O Dr. Jonas de Alencar chorou muito depois que o pensou com
presteza, mandou trazerem capado do sitio e que doassem pra família junto com
farnel de milho verde e manta de charque, entre grãos e tulhas de frutas como
laranja-pêra, abacate-manteiga, manga-sapatinho, alguns lambaris salgados
também. O enfermeiro Nicanor correu no Armazém do Vereador Tico comprar fiado
uma boa cesta básica pra doar como se fosse o seu abençoado presente de natal
pra família.
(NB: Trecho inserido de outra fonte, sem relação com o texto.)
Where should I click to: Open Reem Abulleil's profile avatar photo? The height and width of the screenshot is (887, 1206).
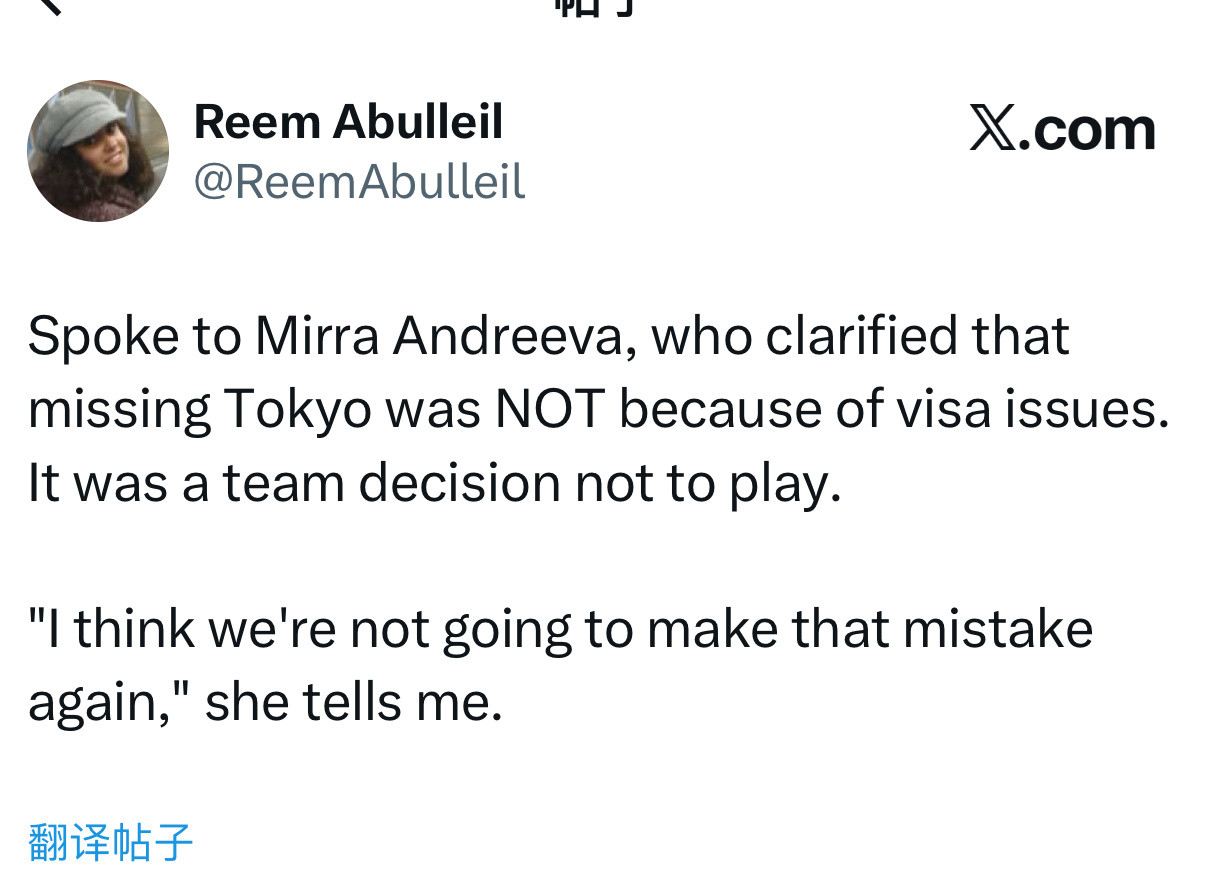click(97, 151)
Todos no hospital, doadores, serviçais, visitantes, curiosos,
gente de coração de ouro de Itararé, cavalheiros como os reis magos, foram
acudir aquela família humilde em petição de miséria. Muito além de ouro,
incenso e mirra, há o amor, pois o amor é a mão que balança o berço da
humanidade, e a esperança é a inteligência da vida.
Nunca tiveram um mês tão farto naquela casa de tabuinhas,
com todos finalmente comendo do bom e do melhor, até que a mãe arrumou
freguesia nove e farta, o pai arrumou emprego de acendedor de lampiões de gás
de Itararé, o menino Thiago ficou sendo respeitado pelos seus colegas do
primário no Grupo Escolar Tomé Teixeira, e quando algum piá maroteiro de rua,
com quem joga bola de capotão agora, de ki-chute encardido no pé, pergunta
porque ele não quis voltar pra casa, ele enche os olhos de lágrimas, abaixa a
cabeça, se assunta e não diz nada. Fica encruado.
Não, não se apruma numa conversa fiada que seja. Sabe só pra
ele que dentro do seu coração, de alguma maneira que inventou de inventar, sentiu uma estrela amarela de Natal
alumiando, e ele queria aquela bendita luz, aquele dourado celeste de
esperança, para enfeitar a choupana humilde de sua morada na descalça periferia
cor-de-rosa de Itararé.
Sentiu que, talvez porque fosse Natal, mesmo morrendo de
frio, de alguma maneira seus familiares não morreriam de fome, pois, algum anjo
de pertinho do Menino Jesus do presépio, em sua fé e defesa, operaria o que o
pastor João Vera da igreja chamaria de um "Milagre".